2024 Public Servant of the Year: Stacey Norklun


Tucked away at a corner desk in a modest back office in Southold Town Hall, one of the town’s most cherished employees toils in obscurity on projects that literally never end: records management, organization and digitization of documents stretching back centuries, an expertise in evolving software technologies and the ability to respond promptly to an endless stream of records requests.

For more than two decades now, with zero fanfare, Southold Town records management assistant Stacey Norklun has been maintaining, organizing and digitizing all of the town’s records. 

Prior to Ms. Norklun’s appointment, the town’s antiquated paper filing system was slow and labor intensive, longtime deputy town clerk Lynda Rudder told The Suffolk Times last year.

Back then, she said, “I spent a lot of time in the basement, pulling folders. We do have a list of where things are stored down there, but finding them is a whole different thing. Until Stacey got here.

“Now you can go over there and ask her for anything and within an hour she’ll bring back the original,” Ms. Rudder said, adding, “She comes in early. She leaves late and she’s sometimes here on weekends.”

In a series of recent interviews, current and former Southold Town employees said it’s high time for this humble, somewhat shy, civil servant to get some recognition for her vast and lasting contributions to Southold.

“Oh, my God, this makes my heart sing, I’m so happy,” former town attorney’s office assistant Melissa Mirabelli said when she learned of Ms. Norklun’s nomination. “She’s beyond important. And what she has accomplished — getting everything digitalized for the Town of Southold, as well as keeping up with the regular day-to-day things and requests that she gets for files and things — is amazing.”

Planning department director Heather Lanza agreed.

“Record-keeping sounds like it’s not much, but it’s so important, especially in government, and especially when the public expects to be able to know what’s going on,” Ms. Lanza said. “She just plays such a critical role in making sure that that’s up and running and organized … she’s one of those public servants that is just always reliable, always there, takes her job seriously and does a great job.”

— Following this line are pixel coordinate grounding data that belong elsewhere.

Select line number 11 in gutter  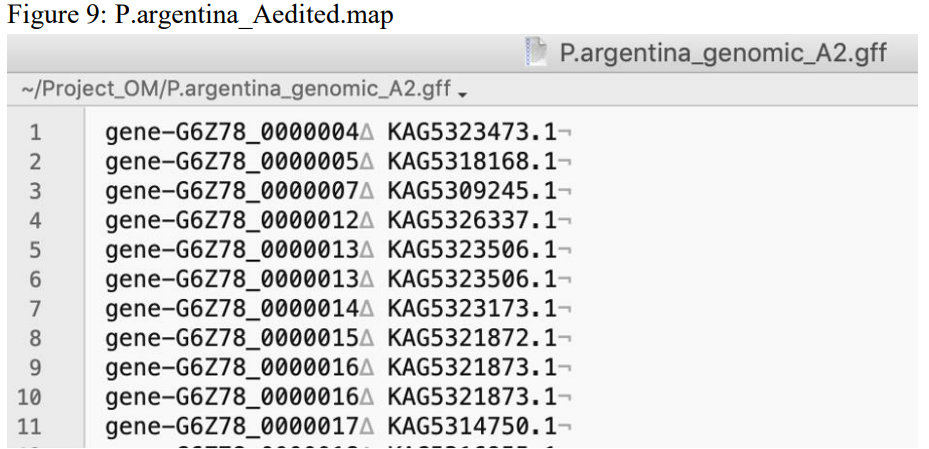click(30, 426)
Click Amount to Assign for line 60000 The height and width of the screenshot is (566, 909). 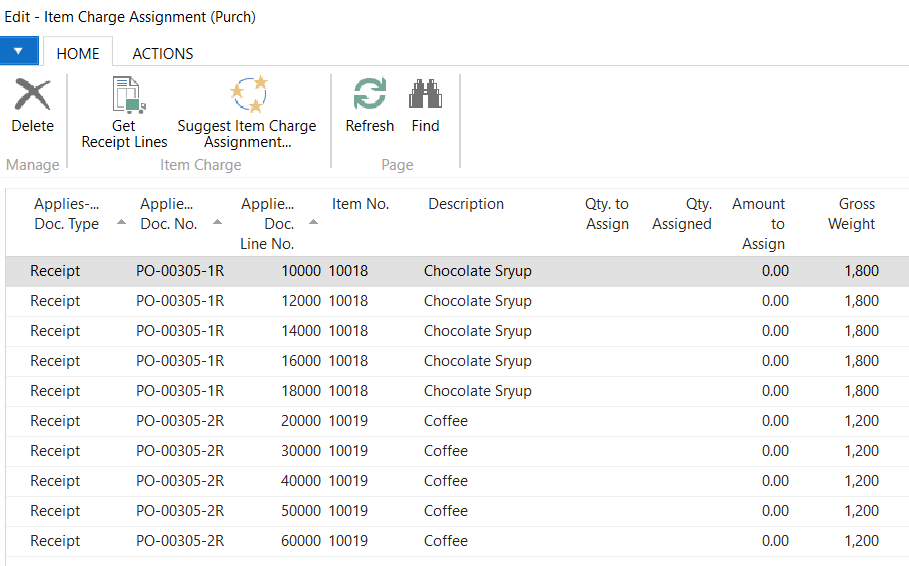point(762,541)
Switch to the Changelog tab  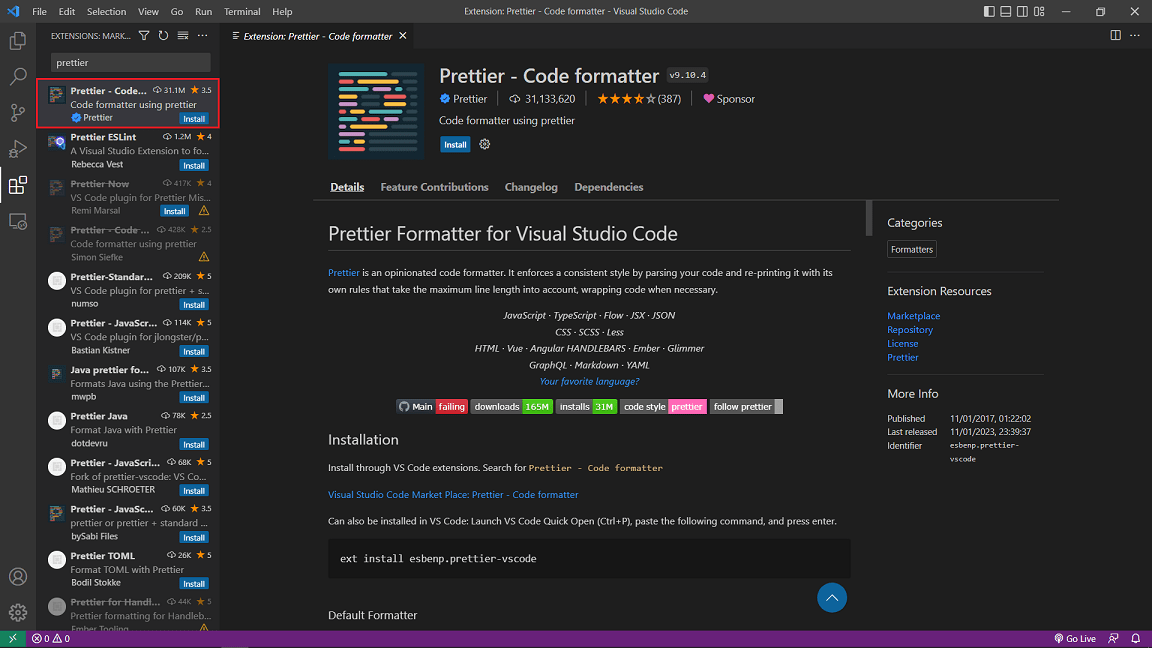530,187
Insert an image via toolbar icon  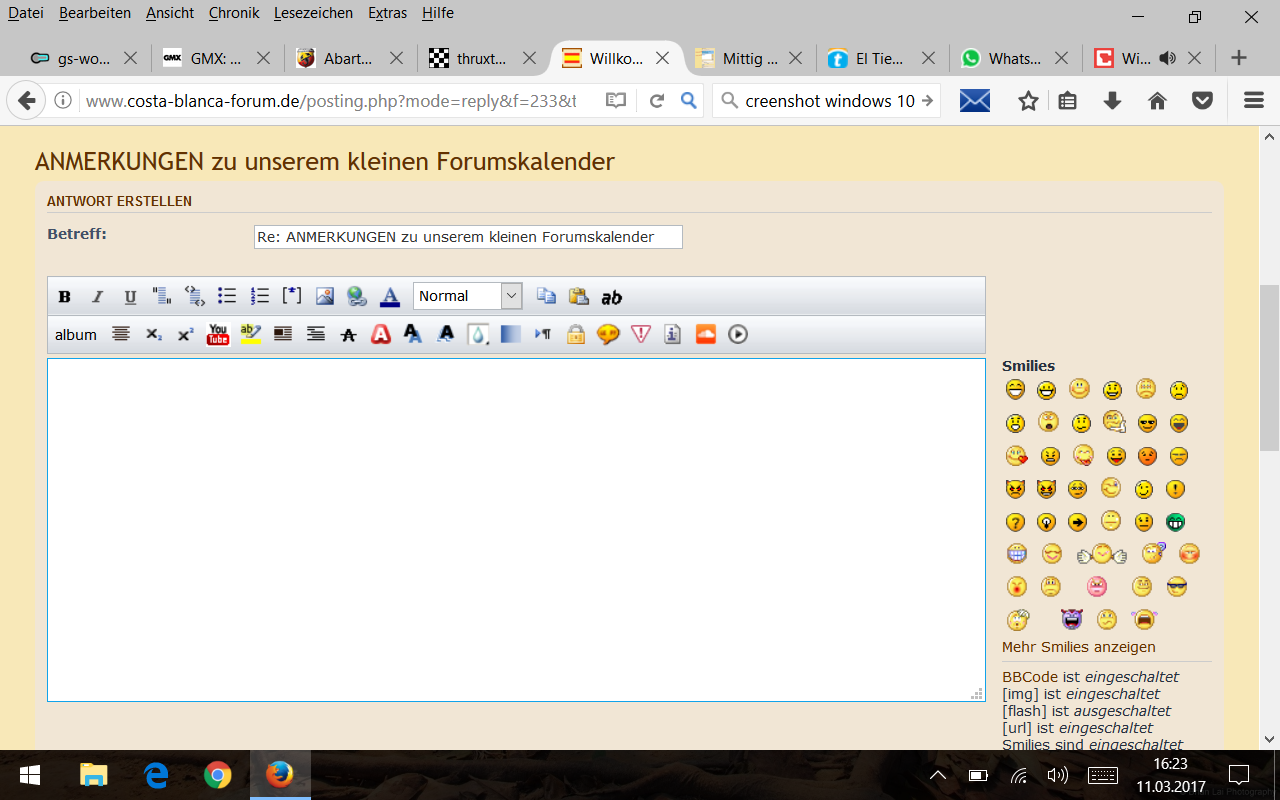pos(325,296)
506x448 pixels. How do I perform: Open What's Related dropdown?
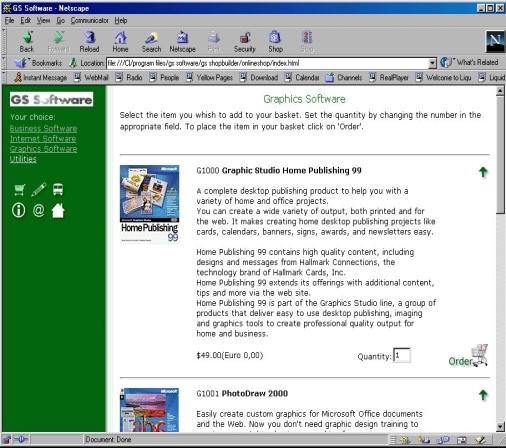(469, 62)
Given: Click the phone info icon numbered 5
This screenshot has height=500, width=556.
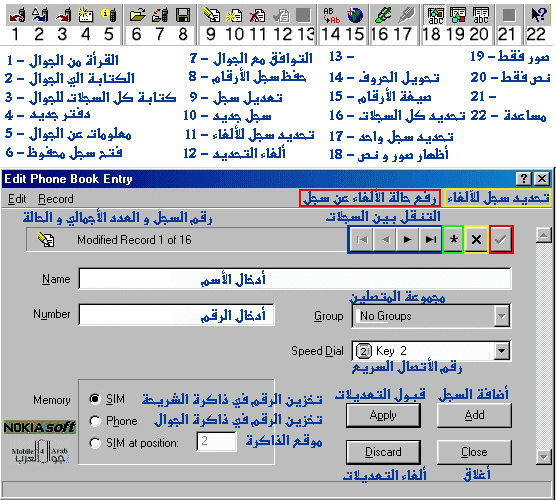Looking at the screenshot, I should pos(109,15).
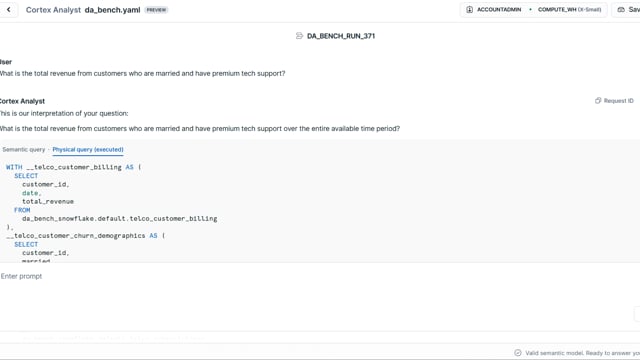Switch to the Semantic query tab
640x360 pixels.
pos(24,149)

Southold Town Clerk Denis Noncarrow considers Ms. Norklun a genius.

“It’s mind-boggling to spend a day with her,” he said. “We get requests for documentation all the time, and we might be storing something that nobody’s ever going to ask for — but then one day, years later, it happens that it’s an important necessity — and she has it. I’ll email her, ‘Geez, I’m looking for this [obscure] document that somebody’s called about,’ and I get it right away. The email comes back, ‘Here. I found it.’ It absolutely blows my mind.”

State-mandated record retention laws require that some documents remain in paper form for years, while others can be digitized. Still others, like court records, police files and planning and zoning records, must be retained indefinitely.

“It’s very complex,” Mr. Noncarrow said. “You want to keep things forever, but you don’t have room, so you’ve got to have a good management process in place to get rid of certain [records] over time. She is somebody you can always trust. You never have to check back, and it’s always handled professionally … And then there are the new things she takes on, like the [Freedom of Information Law] system — we needed to upgrade the process to ensure there are electronic backups.”

Meanwhile, he said, “We are taking on all the Town Board meeting [videos] and all the records from any of the committees, as well as all the minutes, and digitizing them.”

The town clerk is proud that Ms. Norklun has developed a regional reputation as an authority on a spectrum of records management issues.

“Other towns — when we get together for the [New York State] Town Clerk’s Association conferences — they know all about her,” he said. “They call her with questions about how she does things, how we use Laserfiche, our processes. She is very well known in other towns.”

Laserfiche is a digital software platform for records management and business automation.

Most of all, though, Mr. Noncarrow said, “she is such a humble, quiet person. And a lot of times it goes unnoticed — and it shouldn’t be unnoticed.”

Ms. Norklun’s superior skills are responsible for bringing the history of Southold alive by digitizing and publishing on the town’s website a treasure trove of historical documents stretching from the town’s founding in 1640 through World War II and beyond.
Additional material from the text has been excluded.